The main branch of the school is located at Lal Chowk in the heart of Srinagar, which is nearly 130 years old, and its branch, which was set ablaze by a mob yesterday, is located in Tanmarg.

A nostalgic Durani recalled that this is not the first time that the institution has been targeted by radicals. IN the early 1980s, stones were thrown at the the school over Palestine-related protests.

Durani takes pride in telling that it was at the Tyndale Biscoe school that football was introduced in the valley.
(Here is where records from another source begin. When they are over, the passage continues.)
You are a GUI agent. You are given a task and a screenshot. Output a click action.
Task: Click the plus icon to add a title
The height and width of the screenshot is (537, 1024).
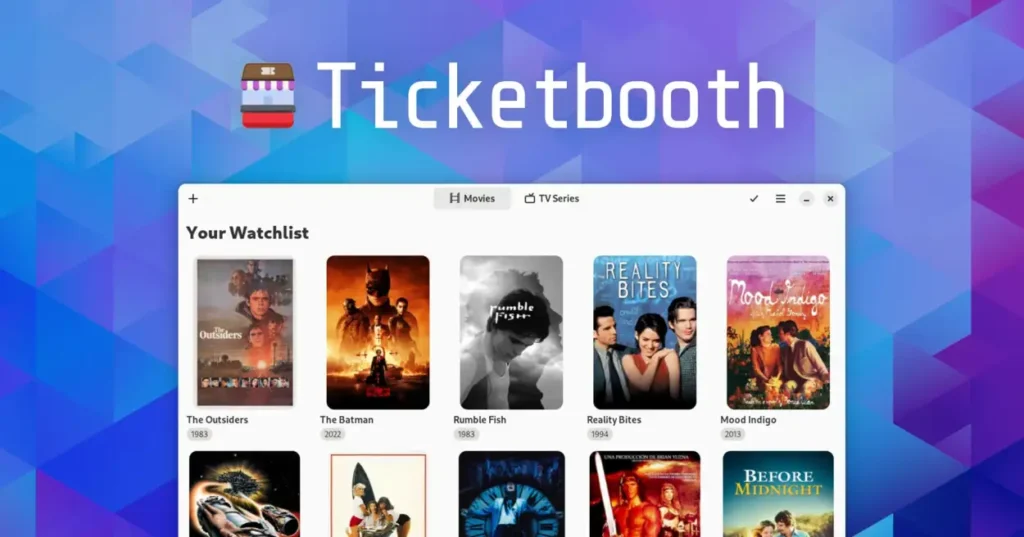coord(193,199)
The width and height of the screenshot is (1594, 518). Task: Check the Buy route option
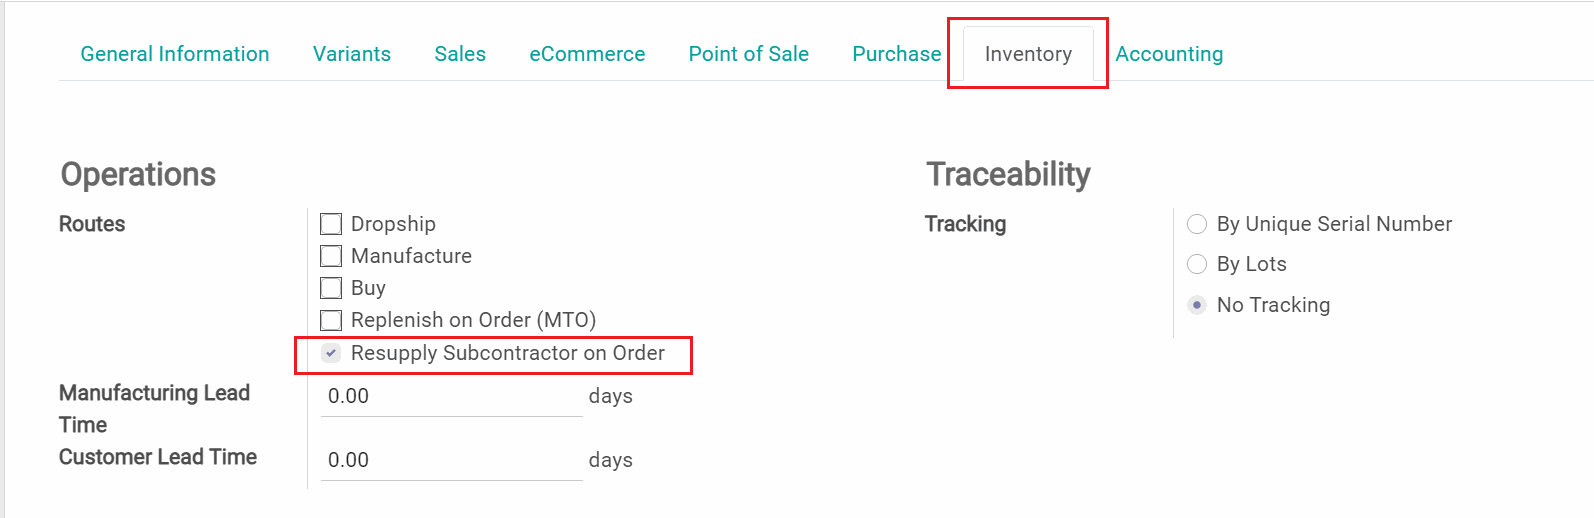click(x=331, y=288)
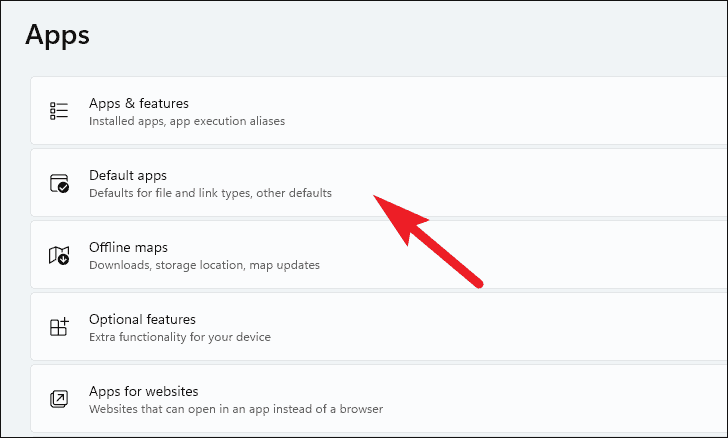Click the Offline maps download icon
Viewport: 728px width, 438px height.
[x=59, y=255]
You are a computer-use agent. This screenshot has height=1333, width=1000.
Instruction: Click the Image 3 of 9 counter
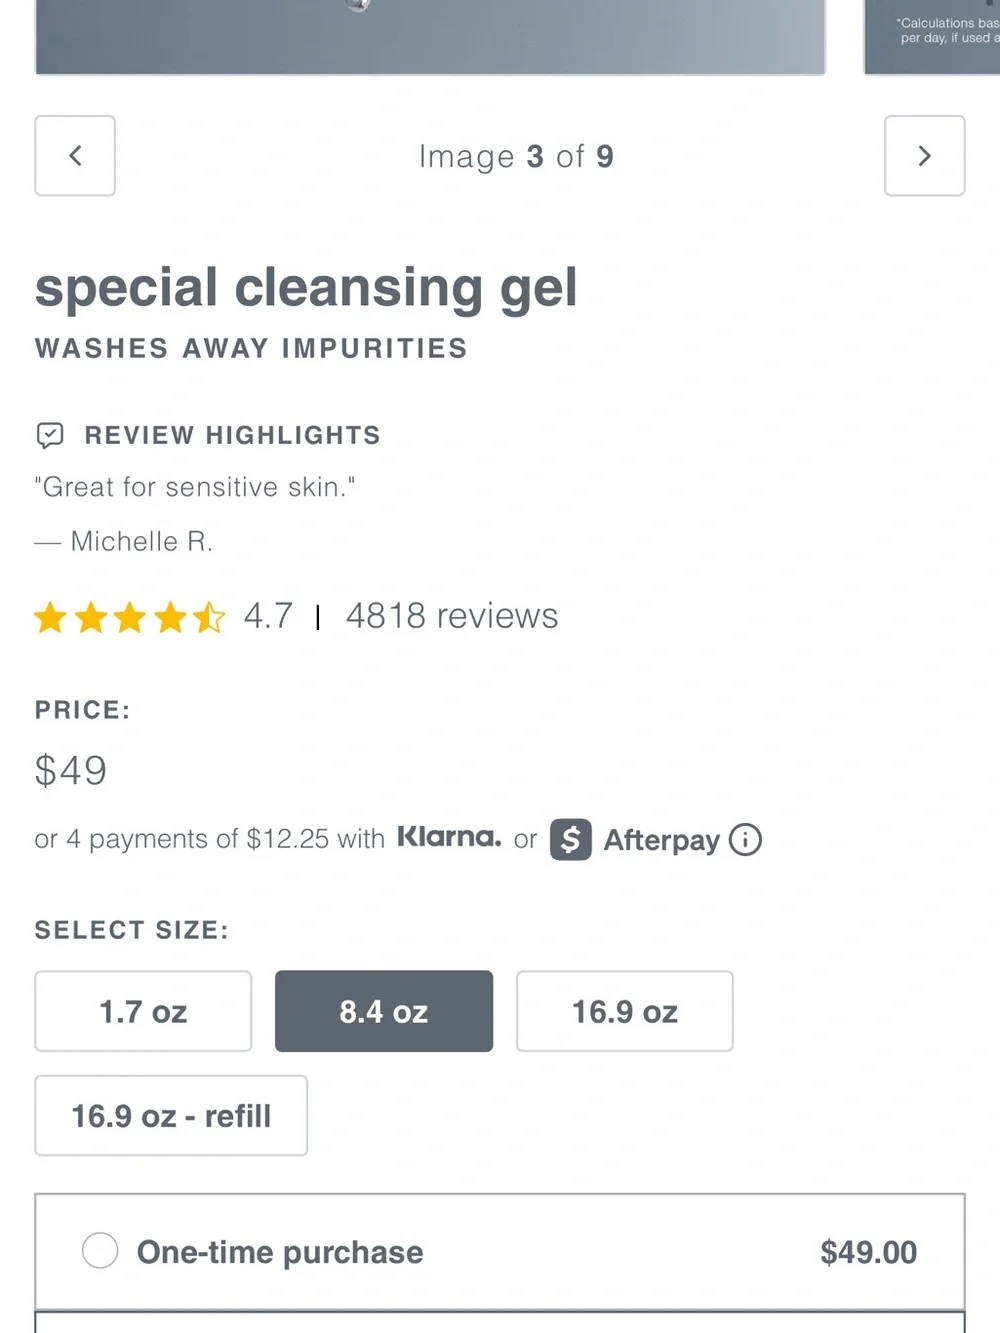click(x=516, y=156)
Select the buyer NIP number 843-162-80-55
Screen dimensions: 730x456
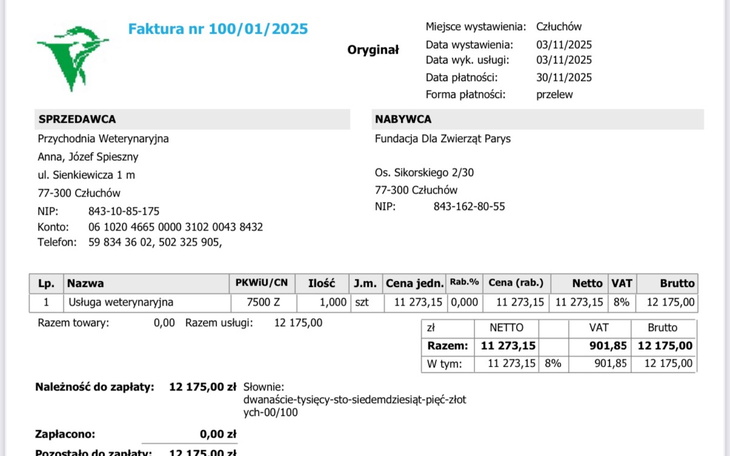pyautogui.click(x=469, y=206)
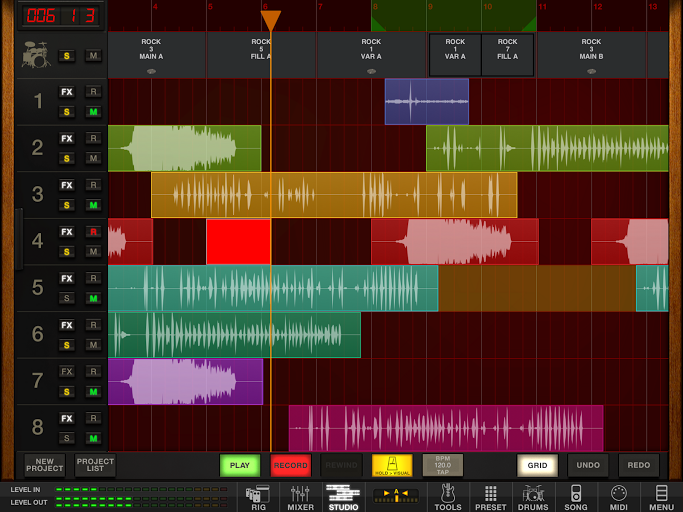
Task: Start playback with the Play button
Action: click(240, 465)
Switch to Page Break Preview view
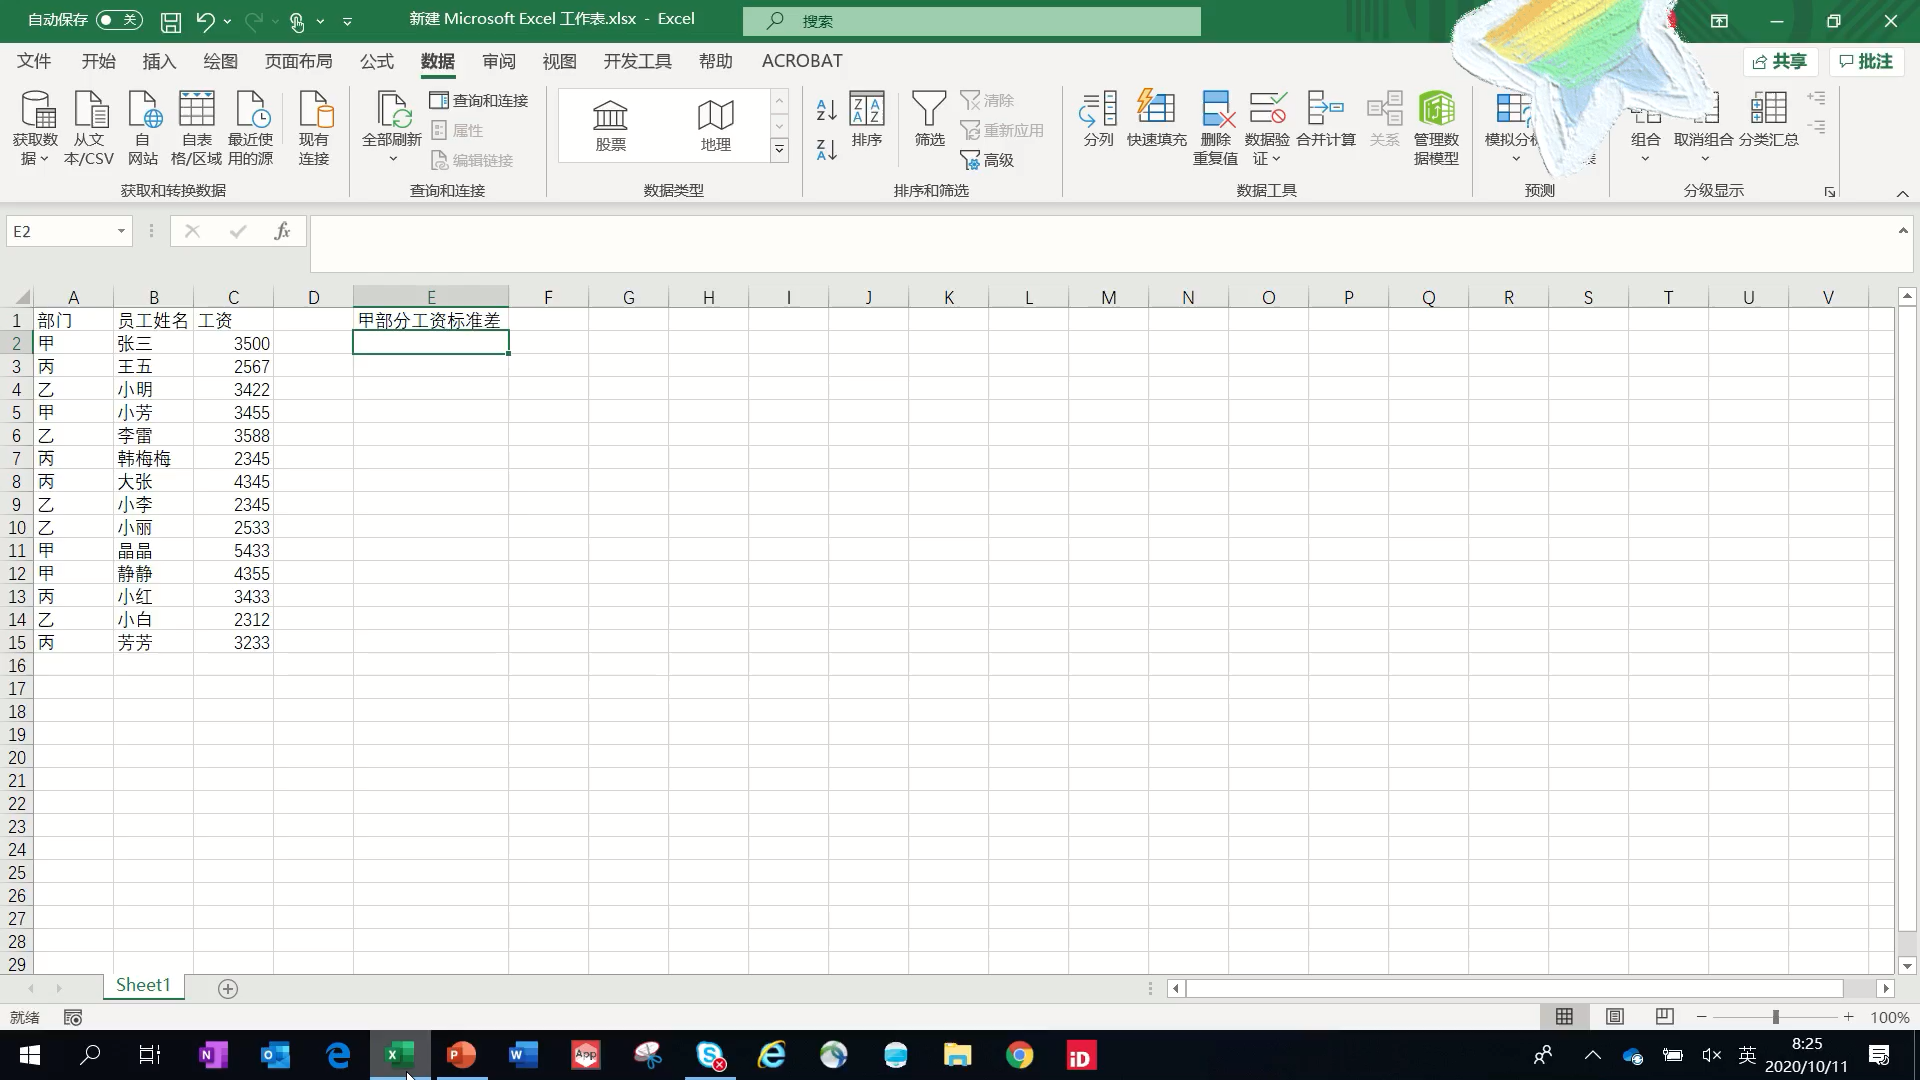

“Kashmiri Brahmins don’t touch leather. There were no facilities in the state at that point of time, and Bisco School introduced football. Biscoe school had a swimming pool from time immemorial, and it used to organize a very popular boat race at the Dal Lake called “Reggata,” he said.

The Tyndale Biscoe School also has the distinction of being listed with FIFA.

Durani is not the only one upset about the attack on the school. Kamal Haq, a student who passed out of the school in 1971, and is now residing in New Delhi, said: “I spent twelve years at the Tyndale Biscoe School. Whosoever studied in that glorious institution was extremely proud. It was extremely sad and shocking to hear that an institution with more than 100 years of history was vandalized and bore the brunt of the violence.”

An irate mob burnt down Tyndale Biscoe School in Tangmarg, which is around 40 kilometer from Srinagar in protest after an unregistered channel Press TV aired alleged desecration of Holy Quran in the United States.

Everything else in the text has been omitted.